Nim icon indicating copy to clipboard operation
Nim copied to clipboard

fix #14343, parseCmdLine

Open timotheecour opened this issue 3 years ago • 27 comments

fix #14343, parseCmdLine

backward compatibility

  • parseCmdLine now returns correct results on posix and is such that: parseCmdLine(quoteShellCommand(a)) == a
  • parseCmdLine now raises on posix for invalid inputs (e.g. quotes not properly closed).

future work

  • [ ] expose iterator shlex
  • [ ] add tests for windows and consider whether CommandLineToArgvW should be used there

links

  • https://docs.microsoft.com/en-us/cpp/cpp/main-function-command-line-args?redirectedfrom=MSDN&view=msvc-160

timotheecour avatar Jul 31 '21 18:07 timotheecour

My question is, why are we using custom logic, rather than CommandLineToArgvW? Using any algorithm other than the one that function uses is a good way to have differences between the output parseCmdLine and the arguments a program would be passed if it were invoked via powershell or the command prompt.

Varriount avatar Jul 31 '21 22:07 Varriount

My question is, why are we using custom logic, rather than CommandLineToArgvW?

that API is only for windows, and I'm not changing the behavior on windows in this PR; feel free to open another PR to use CommandLineToArgvW for windows; but note it should also keep working at CT, with nimscript and for js

timotheecour avatar Jul 31 '21 23:07 timotheecour

Change in behavior plus it changes logic we lived with for years: Bugfix needs to be opt-in, later opt-out.

Araq avatar Aug 08 '21 17:08 Araq

Change in behavior plus it changes logic we lived with for years: Bugfix needs to be opt-in, later opt-out.

done, see -d:nimPreviewParseCmdLine

I used the same logic + rationale as in https://github.com/nim-lang/Nim/pull/18486:

  • -d:nimPreviewParseCmdLine is enabled in devel so the bugfix is immediately available by default for users tracking devel
  • -d:nimPreviewParseCmdLine is opt-in in 1.6 branch, and nothing needs to be done in version-1-6 branch

timotheecour avatar Aug 08 '21 18:08 timotheecour

With this PR and -d:nimPreviewParseCmdLine

import os
echo parseCmdLine("\"\"\"takes quoted -s \"\"\"\"\"")
echo parseCmdLine("\"\"\"takes quoted -s \" \"\"\"\"")
echo "AIEEEEE - Below RAISES with -d:nimPreviewParseCmdLine"
echo parseCmdLine("\"\"\"takes quoted -s \"\"\"\"")

produces

@["takes quoted -s "]
@["takes quoted -s ", ""]

I.e., a quoted space acts quite differently than a quoted empty string when inside triple quotes.

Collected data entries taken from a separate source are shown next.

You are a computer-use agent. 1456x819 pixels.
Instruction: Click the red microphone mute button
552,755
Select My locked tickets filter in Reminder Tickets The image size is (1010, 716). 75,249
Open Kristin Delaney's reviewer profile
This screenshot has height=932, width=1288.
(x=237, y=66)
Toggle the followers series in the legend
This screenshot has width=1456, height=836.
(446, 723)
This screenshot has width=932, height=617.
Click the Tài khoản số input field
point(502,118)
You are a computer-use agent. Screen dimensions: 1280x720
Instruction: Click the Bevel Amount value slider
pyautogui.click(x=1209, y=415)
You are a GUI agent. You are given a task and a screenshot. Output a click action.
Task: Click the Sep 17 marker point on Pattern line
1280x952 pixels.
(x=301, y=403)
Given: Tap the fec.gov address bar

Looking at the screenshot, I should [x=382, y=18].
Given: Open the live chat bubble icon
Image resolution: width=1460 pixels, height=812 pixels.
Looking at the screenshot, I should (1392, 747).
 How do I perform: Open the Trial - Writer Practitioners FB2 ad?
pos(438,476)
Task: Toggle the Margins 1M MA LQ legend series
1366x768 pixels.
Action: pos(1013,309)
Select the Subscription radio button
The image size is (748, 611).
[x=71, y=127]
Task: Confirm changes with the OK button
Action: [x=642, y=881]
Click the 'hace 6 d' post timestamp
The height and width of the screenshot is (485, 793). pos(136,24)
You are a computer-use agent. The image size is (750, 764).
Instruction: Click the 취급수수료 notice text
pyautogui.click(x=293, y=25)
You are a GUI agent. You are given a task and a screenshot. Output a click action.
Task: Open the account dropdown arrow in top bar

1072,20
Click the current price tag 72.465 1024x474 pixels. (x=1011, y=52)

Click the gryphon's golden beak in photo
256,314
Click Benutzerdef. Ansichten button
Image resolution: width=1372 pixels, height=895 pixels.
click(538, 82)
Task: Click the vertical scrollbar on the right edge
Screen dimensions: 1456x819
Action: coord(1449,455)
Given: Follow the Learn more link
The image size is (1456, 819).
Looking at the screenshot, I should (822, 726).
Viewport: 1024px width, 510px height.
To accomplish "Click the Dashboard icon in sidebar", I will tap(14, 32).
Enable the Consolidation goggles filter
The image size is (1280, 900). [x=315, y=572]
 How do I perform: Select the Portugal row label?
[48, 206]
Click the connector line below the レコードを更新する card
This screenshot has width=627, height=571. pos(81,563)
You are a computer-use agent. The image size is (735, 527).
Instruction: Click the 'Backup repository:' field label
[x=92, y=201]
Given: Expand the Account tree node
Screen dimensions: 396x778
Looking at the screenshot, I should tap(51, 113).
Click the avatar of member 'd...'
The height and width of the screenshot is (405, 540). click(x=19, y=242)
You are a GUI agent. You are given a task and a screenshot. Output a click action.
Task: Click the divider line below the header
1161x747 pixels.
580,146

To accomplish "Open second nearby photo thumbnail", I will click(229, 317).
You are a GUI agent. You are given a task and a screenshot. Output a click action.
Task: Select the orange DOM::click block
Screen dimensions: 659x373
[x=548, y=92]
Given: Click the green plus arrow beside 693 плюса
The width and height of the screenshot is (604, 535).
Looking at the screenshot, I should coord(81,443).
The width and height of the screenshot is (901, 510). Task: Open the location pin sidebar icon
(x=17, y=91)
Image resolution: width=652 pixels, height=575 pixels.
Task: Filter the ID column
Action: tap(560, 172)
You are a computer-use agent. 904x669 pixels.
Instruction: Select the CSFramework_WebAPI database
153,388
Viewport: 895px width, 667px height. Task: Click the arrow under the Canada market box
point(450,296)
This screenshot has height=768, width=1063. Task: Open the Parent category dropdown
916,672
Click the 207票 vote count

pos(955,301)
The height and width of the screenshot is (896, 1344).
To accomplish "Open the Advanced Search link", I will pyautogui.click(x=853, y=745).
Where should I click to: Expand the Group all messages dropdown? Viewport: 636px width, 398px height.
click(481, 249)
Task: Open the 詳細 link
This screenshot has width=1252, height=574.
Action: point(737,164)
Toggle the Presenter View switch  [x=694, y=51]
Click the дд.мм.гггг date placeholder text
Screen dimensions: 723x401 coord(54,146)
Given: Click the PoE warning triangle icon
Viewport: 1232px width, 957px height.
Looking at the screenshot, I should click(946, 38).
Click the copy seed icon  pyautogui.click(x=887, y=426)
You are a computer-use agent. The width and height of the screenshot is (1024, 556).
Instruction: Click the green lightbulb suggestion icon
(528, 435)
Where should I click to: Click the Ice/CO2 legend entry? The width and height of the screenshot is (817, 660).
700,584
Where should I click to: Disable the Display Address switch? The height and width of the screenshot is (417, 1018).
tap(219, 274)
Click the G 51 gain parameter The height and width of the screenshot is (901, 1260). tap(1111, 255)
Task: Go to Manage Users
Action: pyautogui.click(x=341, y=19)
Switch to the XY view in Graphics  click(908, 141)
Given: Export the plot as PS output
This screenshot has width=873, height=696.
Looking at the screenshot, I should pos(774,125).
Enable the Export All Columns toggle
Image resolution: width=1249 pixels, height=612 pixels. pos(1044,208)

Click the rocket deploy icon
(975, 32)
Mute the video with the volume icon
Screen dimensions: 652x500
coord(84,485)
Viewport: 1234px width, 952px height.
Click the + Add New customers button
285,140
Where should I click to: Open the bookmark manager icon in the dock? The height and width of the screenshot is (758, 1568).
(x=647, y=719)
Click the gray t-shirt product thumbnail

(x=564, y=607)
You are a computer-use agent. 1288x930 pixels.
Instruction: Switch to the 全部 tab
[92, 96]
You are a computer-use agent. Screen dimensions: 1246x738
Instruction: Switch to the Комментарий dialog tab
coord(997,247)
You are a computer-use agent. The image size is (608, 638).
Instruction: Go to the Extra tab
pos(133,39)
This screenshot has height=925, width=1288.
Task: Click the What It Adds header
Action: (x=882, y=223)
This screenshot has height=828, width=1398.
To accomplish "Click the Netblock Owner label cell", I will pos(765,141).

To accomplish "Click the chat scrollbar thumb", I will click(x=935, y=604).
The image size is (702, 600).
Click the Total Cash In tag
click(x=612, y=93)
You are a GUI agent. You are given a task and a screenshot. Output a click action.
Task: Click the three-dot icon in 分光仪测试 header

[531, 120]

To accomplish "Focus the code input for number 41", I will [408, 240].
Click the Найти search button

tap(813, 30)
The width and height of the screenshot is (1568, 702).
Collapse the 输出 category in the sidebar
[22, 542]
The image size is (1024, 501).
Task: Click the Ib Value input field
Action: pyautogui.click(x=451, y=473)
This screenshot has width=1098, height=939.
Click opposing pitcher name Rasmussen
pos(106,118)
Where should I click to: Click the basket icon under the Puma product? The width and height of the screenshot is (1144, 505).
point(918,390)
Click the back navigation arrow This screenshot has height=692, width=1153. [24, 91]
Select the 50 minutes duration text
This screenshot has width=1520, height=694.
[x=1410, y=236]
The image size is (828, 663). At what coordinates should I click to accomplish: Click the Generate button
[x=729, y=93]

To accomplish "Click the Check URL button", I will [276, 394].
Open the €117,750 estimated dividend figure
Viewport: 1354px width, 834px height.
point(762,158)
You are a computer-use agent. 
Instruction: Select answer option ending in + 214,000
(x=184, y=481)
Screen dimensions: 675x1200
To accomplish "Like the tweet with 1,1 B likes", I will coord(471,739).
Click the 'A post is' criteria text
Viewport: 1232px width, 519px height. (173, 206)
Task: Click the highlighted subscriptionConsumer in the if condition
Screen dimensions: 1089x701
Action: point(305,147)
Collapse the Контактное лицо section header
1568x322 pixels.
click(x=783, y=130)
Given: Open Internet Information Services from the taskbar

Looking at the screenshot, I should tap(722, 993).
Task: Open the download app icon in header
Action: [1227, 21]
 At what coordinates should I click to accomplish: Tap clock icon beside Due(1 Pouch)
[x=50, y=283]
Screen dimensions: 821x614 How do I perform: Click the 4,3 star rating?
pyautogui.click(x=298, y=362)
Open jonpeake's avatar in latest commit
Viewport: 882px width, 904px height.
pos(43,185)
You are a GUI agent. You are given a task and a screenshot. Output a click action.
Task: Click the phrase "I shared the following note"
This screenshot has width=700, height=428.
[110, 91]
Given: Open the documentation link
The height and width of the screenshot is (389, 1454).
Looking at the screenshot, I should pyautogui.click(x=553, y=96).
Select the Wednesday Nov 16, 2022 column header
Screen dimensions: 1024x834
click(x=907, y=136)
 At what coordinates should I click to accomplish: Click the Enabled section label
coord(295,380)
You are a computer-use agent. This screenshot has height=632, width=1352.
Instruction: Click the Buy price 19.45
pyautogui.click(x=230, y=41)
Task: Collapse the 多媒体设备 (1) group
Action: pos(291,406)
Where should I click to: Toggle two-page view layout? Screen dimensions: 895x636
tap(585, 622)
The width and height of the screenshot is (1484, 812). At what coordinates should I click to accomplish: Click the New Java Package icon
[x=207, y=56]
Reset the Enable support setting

I actually use this call in cligen config files in two places - environment variable interpretation and inline alias interpretation. End command-line users are intended to edit both. The latter is obscure, but the former is literally recommended in the README since forever.

There are like 40 reverse deps on cligen in just the nimbleverse. Impacted end users may not even have written their own config files or env.var settings for shell init files, but rather copied them. This is even more likely if weird quoting rules are involved. A tool author/packager could easily recompile/test against a "simple" config, not running into trouble. They might even share that "tested" binary via /usr/local/bin|wherever.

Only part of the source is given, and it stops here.